**Prompt:**
The output must be exactly the lines from the "The width and" line through the end of the listing below, with no picture included.

**Records to use:**
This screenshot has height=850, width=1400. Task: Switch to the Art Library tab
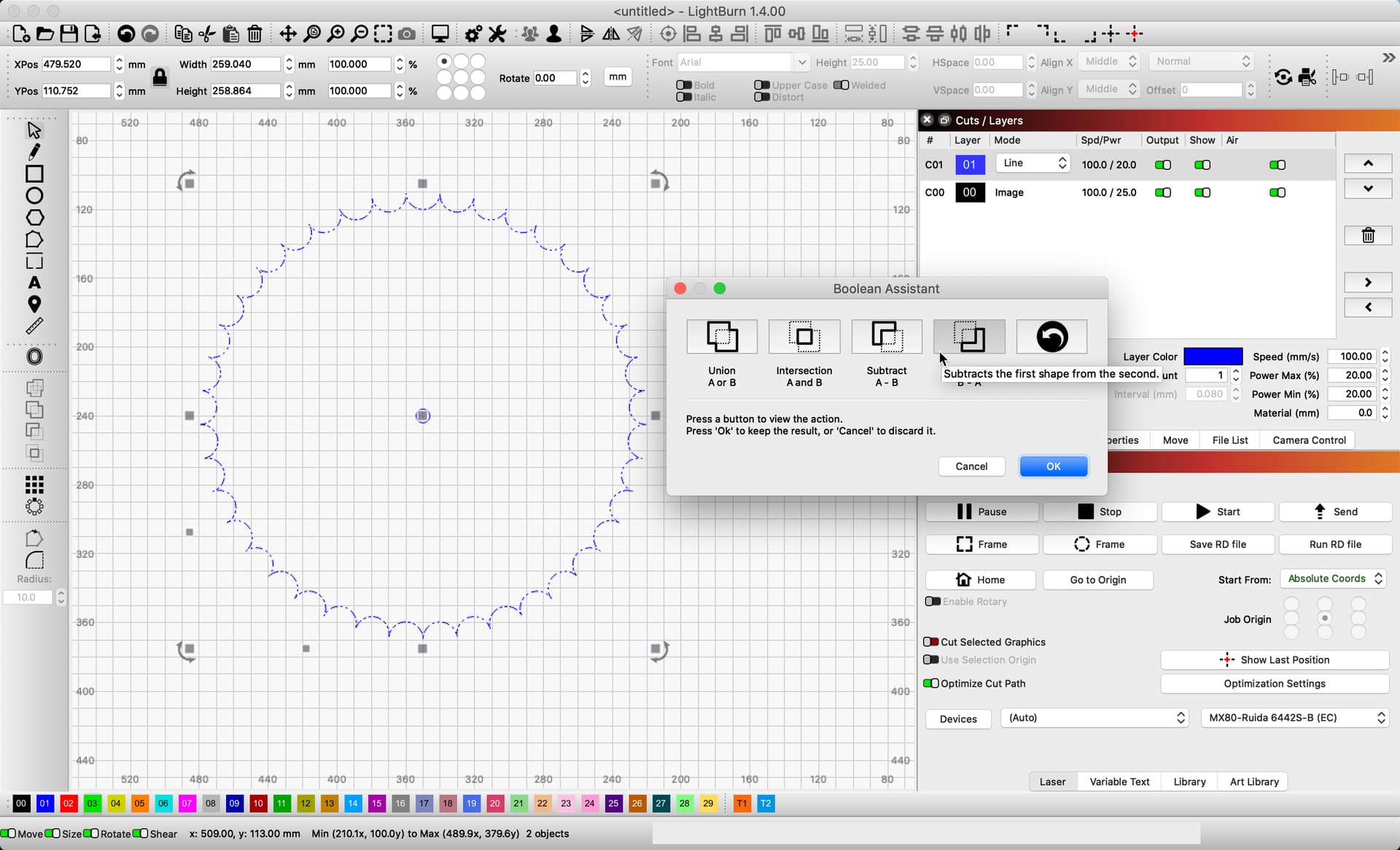point(1253,781)
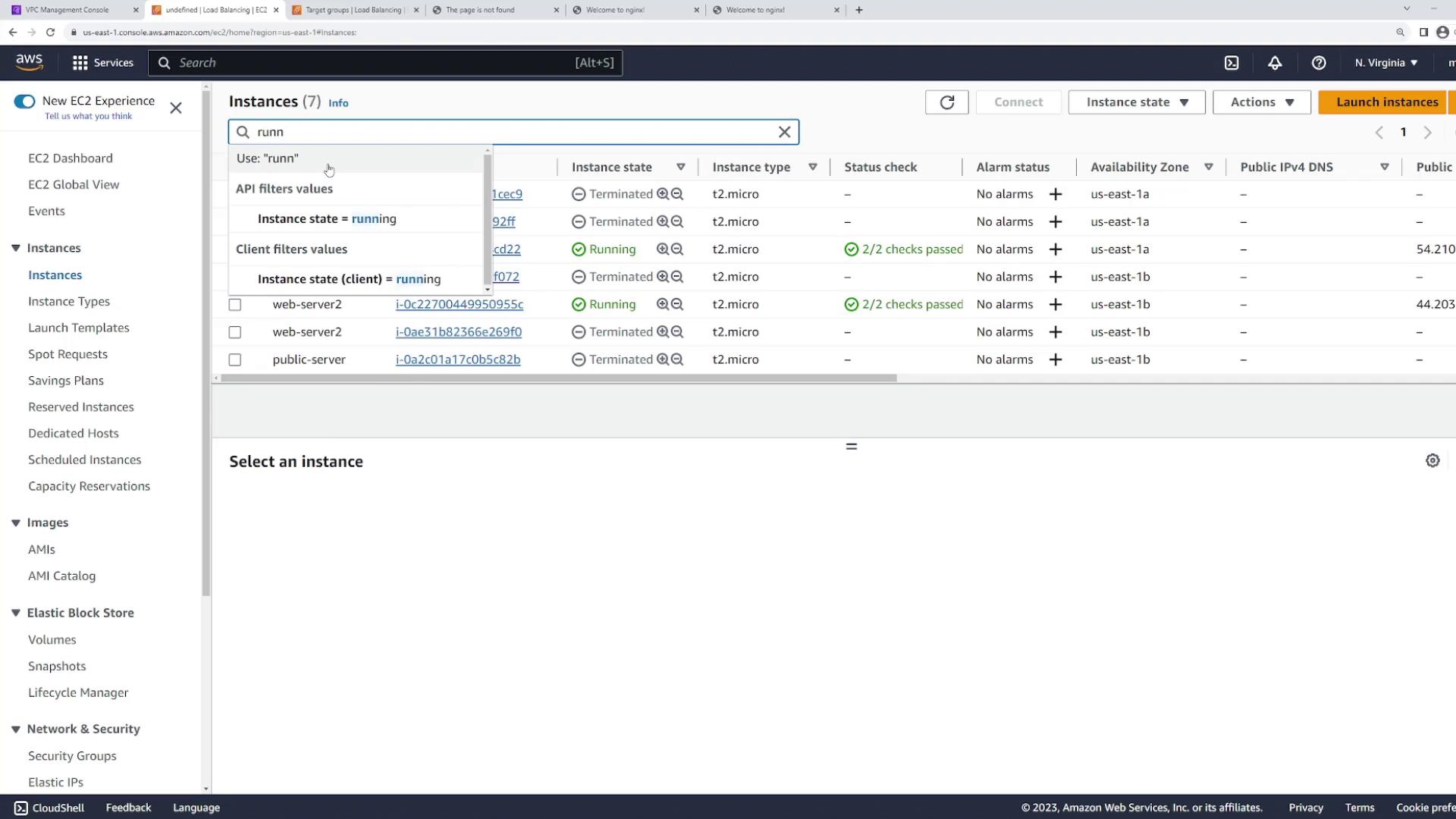Switch to the Target groups browser tab
Image resolution: width=1456 pixels, height=819 pixels.
[x=353, y=10]
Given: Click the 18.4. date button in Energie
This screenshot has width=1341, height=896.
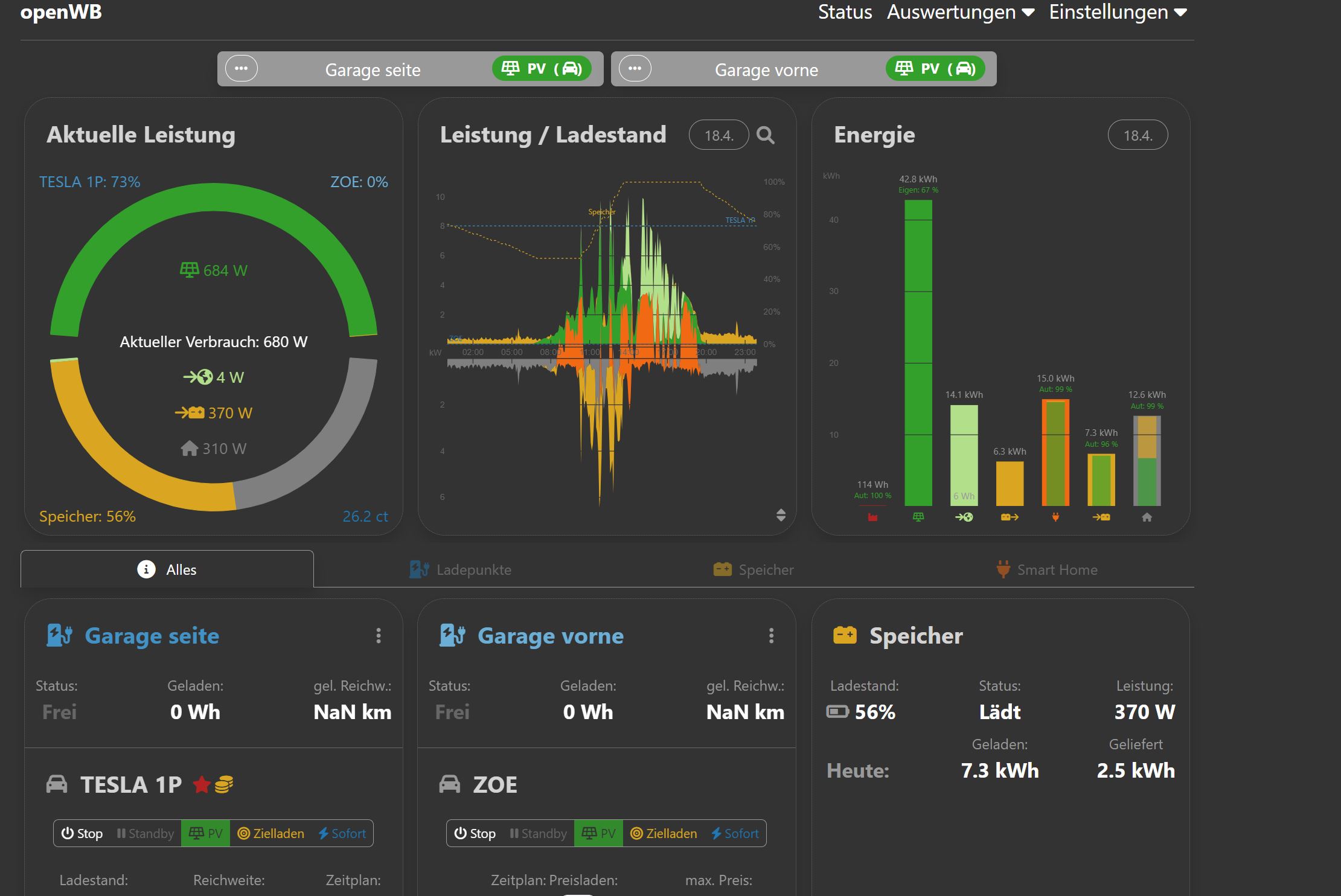Looking at the screenshot, I should tap(1138, 135).
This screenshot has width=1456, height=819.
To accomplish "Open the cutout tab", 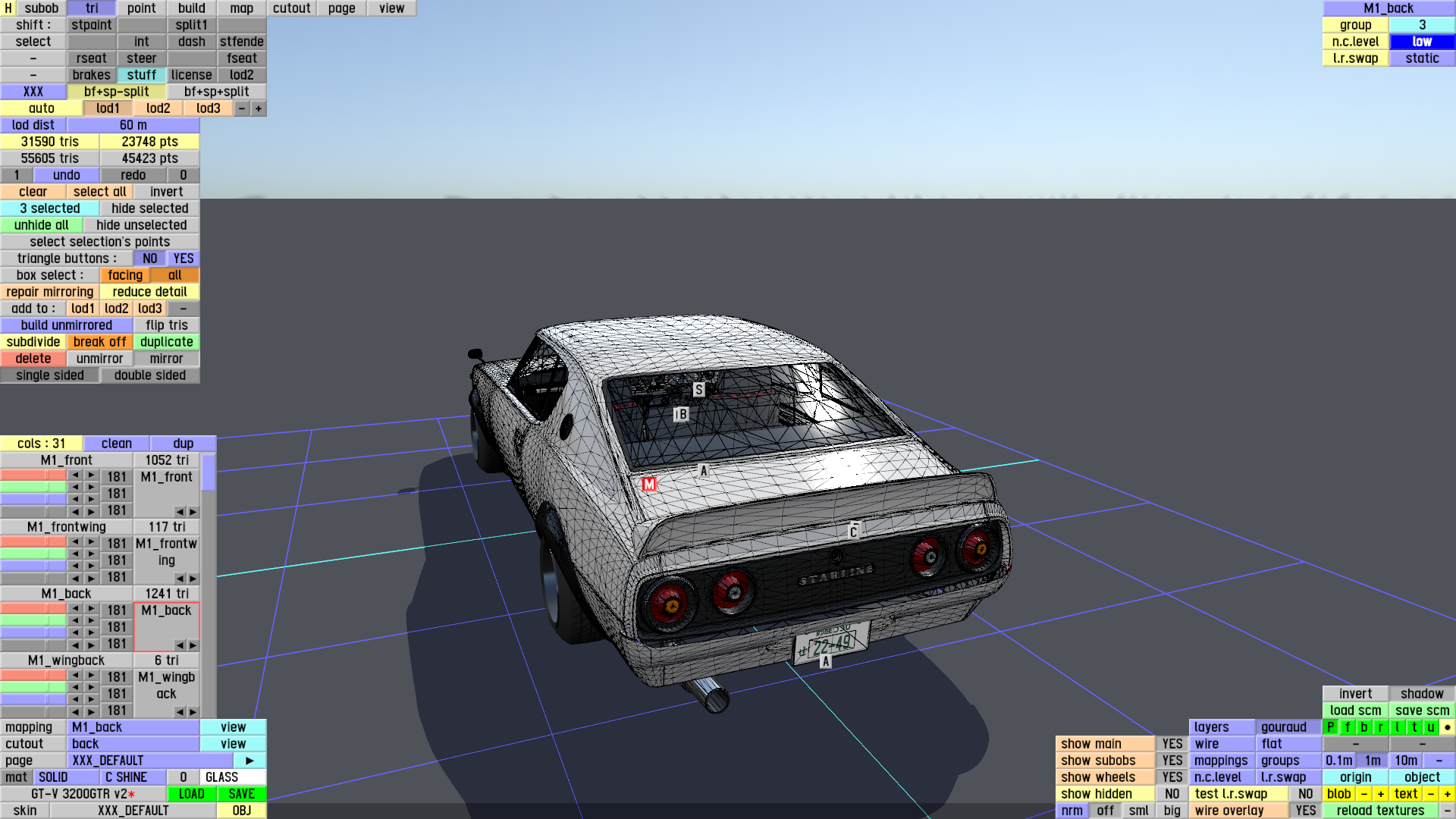I will (x=292, y=8).
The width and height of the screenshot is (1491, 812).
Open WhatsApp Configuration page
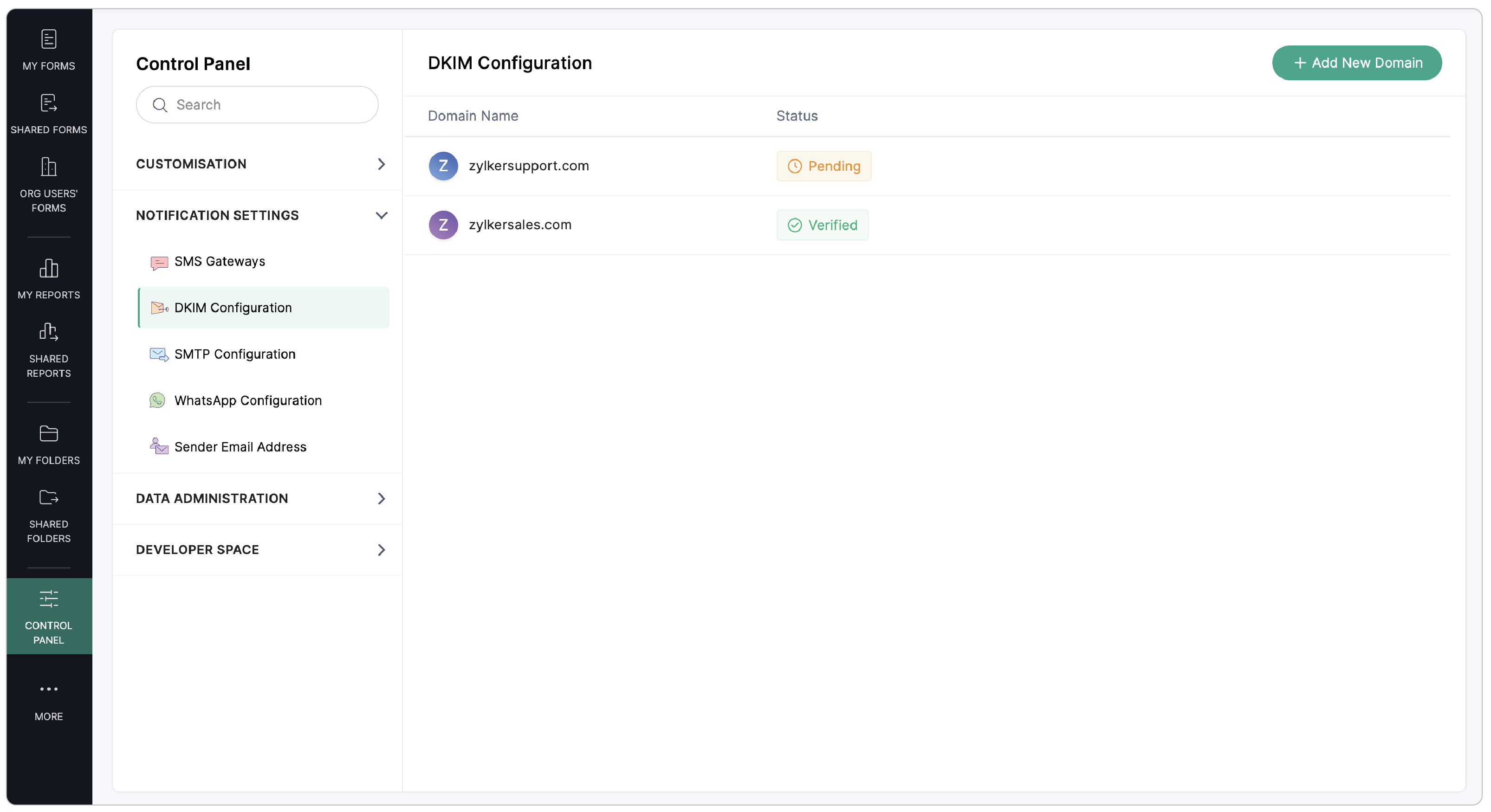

**Task output:**
The width and height of the screenshot is (1491, 812).
Open WhatsApp Configuration page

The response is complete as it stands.